------ Data records
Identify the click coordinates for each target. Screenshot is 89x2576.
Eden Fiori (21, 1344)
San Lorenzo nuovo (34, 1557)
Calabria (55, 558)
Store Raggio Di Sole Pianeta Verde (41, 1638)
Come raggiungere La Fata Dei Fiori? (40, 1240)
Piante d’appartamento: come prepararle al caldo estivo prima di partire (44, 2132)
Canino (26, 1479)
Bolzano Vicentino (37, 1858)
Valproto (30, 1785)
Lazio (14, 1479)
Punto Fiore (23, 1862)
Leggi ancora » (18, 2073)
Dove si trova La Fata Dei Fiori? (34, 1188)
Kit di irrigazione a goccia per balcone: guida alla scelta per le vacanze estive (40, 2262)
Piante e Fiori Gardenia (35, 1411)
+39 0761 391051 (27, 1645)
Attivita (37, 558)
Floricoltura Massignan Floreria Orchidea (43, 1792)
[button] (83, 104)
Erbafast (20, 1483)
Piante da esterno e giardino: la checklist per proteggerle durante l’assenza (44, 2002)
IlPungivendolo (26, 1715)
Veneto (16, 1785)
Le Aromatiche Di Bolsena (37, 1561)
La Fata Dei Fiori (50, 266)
------------
(Exercise brief) Take the line that contains "Punto Fiore (23, 1862)" and each line after it down to the last of the records, and retype them exactly; add nothing else.

(Solution to this exercise)
Punto Fiore (23, 1862)
Leggi ancora » (18, 2073)
Dove si trova La Fata Dei Fiori? (34, 1188)
Kit di irrigazione a goccia per balcone: guida alla scelta per le vacanze estive (40, 2262)
Piante e Fiori Gardenia (35, 1411)
+39 0761 391051 (27, 1645)
Attivita (37, 558)
Floricoltura Massignan Floreria Orchidea (43, 1792)
[button] (83, 104)
Erbafast (20, 1483)
Piante da esterno e giardino: la checklist per proteggerle durante l’assenza (44, 2002)
IlPungivendolo (26, 1715)
Veneto (16, 1785)
Le Aromatiche Di Bolsena (37, 1561)
La Fata Dei Fiori (50, 266)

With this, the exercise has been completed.